By DOTTY NIST
After four beachfront property owners targeted construction easement language proposed for the Walton County Hurricane and Storm Damage Reduction (beach nourishment) Project with criticism, a decision on the easement language was put off, and a public meeting was scheduled on the topic of the easements.
The input and decision took place at the Aug. 12 Walton County Board of County Commissioners (BCC) meeting at the South Walton Annex.
The easement language had been on the BCC agenda for consideration, as signed easements from property owners in the 19+-mile-long project area will be required in order for contractors to come onto their property to construct the project. While signing a construction easement is totally voluntary, not agreeing to an easement will likely result in a beachfront owner not getting any sand pumped onto their property as part of the project. If an insufficient number of property owners agree to easements, either sections of the project or possibly the whole project may be judged unfeasible.
Brad Pickel, beach management consultant for Walton County, presented revisions that had been made to the easement language as the result of public and staff input, in the wake of a series of public workshops at which the easement language was discussed. A draft easement had first been presented to the public in December 2013.
Blue Mountain Beach homeowner Sherry Chase was fine with getting no sand through the project, as she feared that sand pumped onshore would undermine plantings that she and her husband had done in the dunes and cover her dune walkover.
“I think you need to just say no to renourishment at this point,” Chase told the commissioners.
Pickel did not respond, but at an Aug. 5 workshop on the project, he had replied to Chase’s expression of concern. He had said that he had visited her property and that there were no plans to place sand in the area of her planted dune.
In addition to the concerns about her property, Chase was worried that the list that was being used to notify owners of the proposed easements and project was outdated and that some would not receive notification. Pickel responded that consultant AGS had been secured to identify all current property owners in the project area. “Yes, it will be an up-to-date list,” he said.
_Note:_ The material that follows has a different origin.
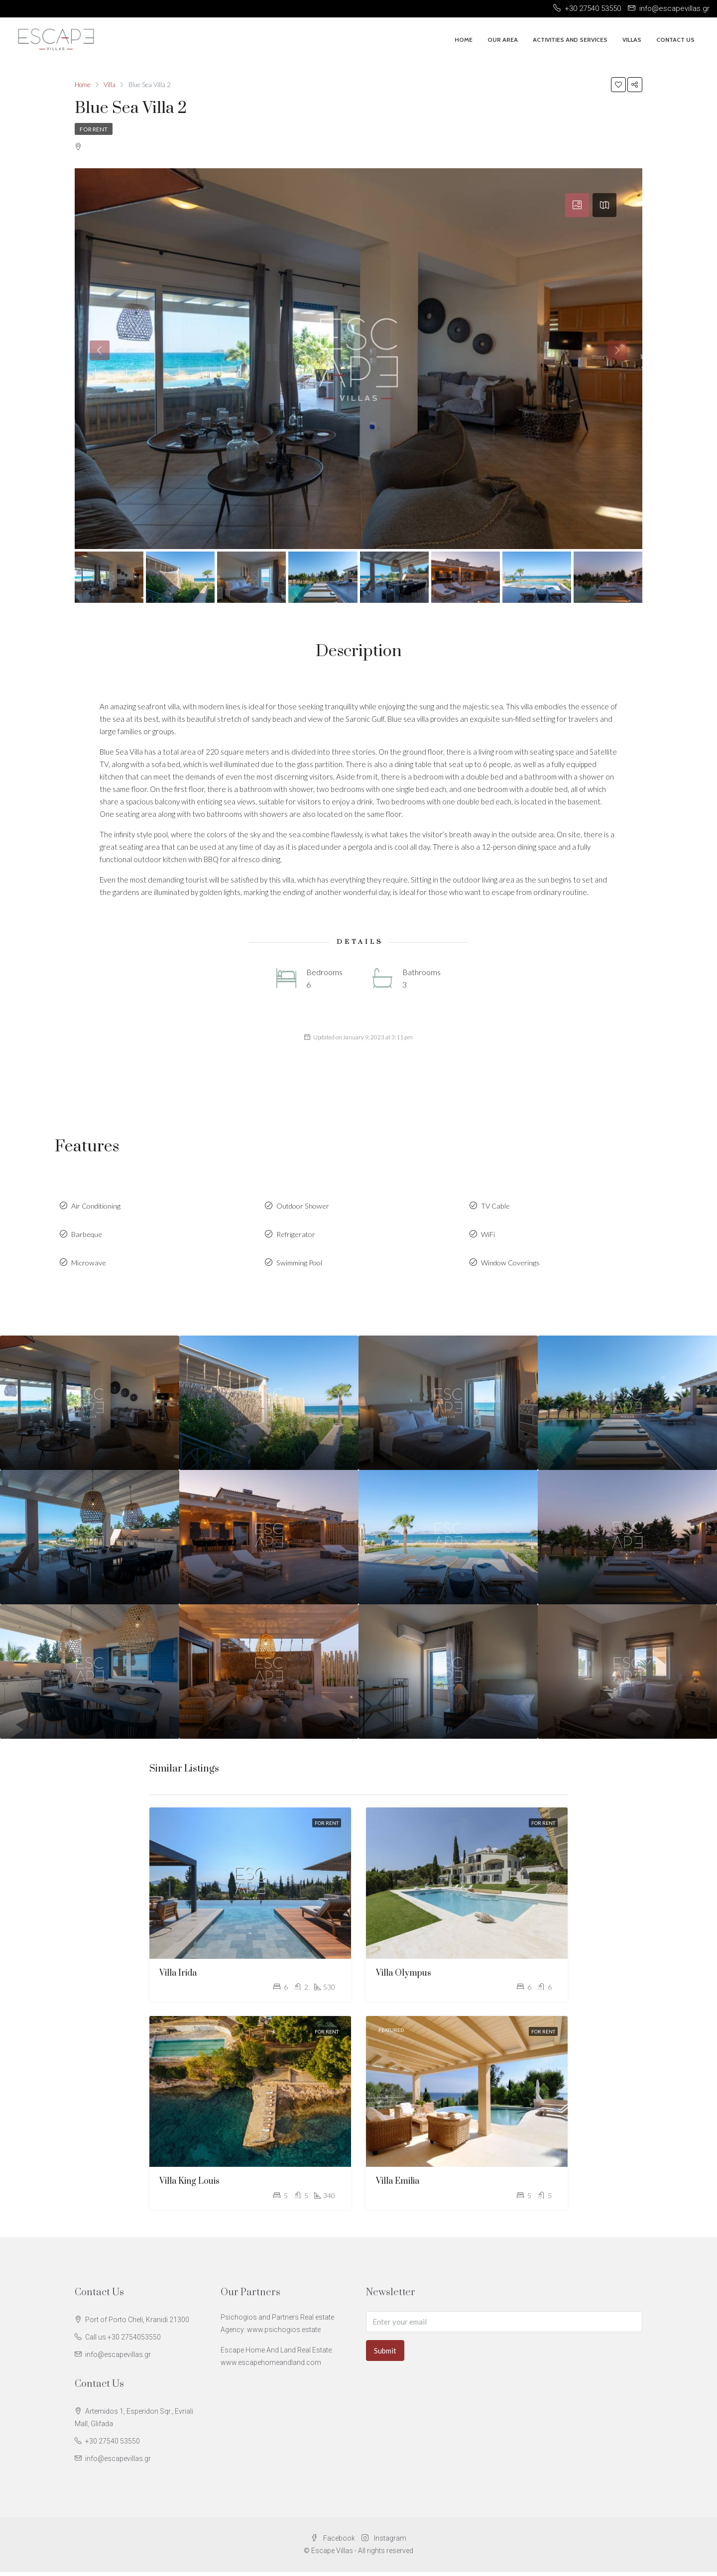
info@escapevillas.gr (118, 2358)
Also speaking at the Aug. 15 BCC meeting was Suzanne Harris of Edgewater Beach Condominium.
“For some of us to sign it, it is going to take some work,” Harris commented, speaking of the easement document. She told the commissioners that before consenting to the easements it would be necessary for the beachfront owners to “come to the point where everybody feels comfortable.”
Beachfront Trail property owner Charles Booth raised other concerns, including potential impacts of the project on the coastal dune lake outfalls. Pickel assured him that these were being addressed and had been part of the state permitting process.
The most criticism of the proposed easements and project in general was leveled by Blue Mountain Beach property owner Emmett Hildreth.
Hildreth told the commissioners that over 90 percent of beachfront property owners oppose easements. He maintained that along with the easements go public beach, parking and beach accesses and that the TDC was already bringing more people to the beaches than could be handled.
“We will no longer be beachfront property owners…Patrick Pilcher will no longer be able to assess us as he has,” Hildreth charged, referring to the county property appraiser.
“In 30 seconds, Mr. Pickel’s sand will be gone,” Hildreth also stated in reference to a hurricane.
“This is the most socialistic redistribution of wealth that you have ever put before this county commission…this absolutely is a taking of private property rights,” Hildreth said of the easement document.
“We’ve been called a lot of things, but socialism is not one of them,” Walton County Commission Chairman Bill Chapman reacted,
There were a number of calls from the beachfront property owners for the BCC to put off action on the easement language and schedule another meeting at which the easements could be discussed further with the property owners.
District 5 Commissioner Cindy Meadows said she would definitely agree to holding the meeting, but she wondered if it would serve any purpose, since Hildreth had indicated that over 90 percent of property owners in the project area oppose an easement. She wondered if the county could ever get the easement language to a point where property owners would agree to sign.
Surprisingly, Hildreth replied that he thought this would be possible.
Meadows’ motion to schedule the meeting for 4 p.m. to 7 p.m. on Sept. 3 at the South Walton Annex was approved unanimously. Also approved as part of the motion was the removal of the paragraph referring to Section 161.141 Florida Statutes from the easement language, as some of the property owners and an attorney in attendance had objected to the inclusion of the paragraph.
The attorney also requested that the county see that a representative of the U.S. Army Corps of Engineers attend the meeting.
Information on the project and copies of the proposed easement language may be viewed on the project web site www.protectwaltoncountybeaches.com.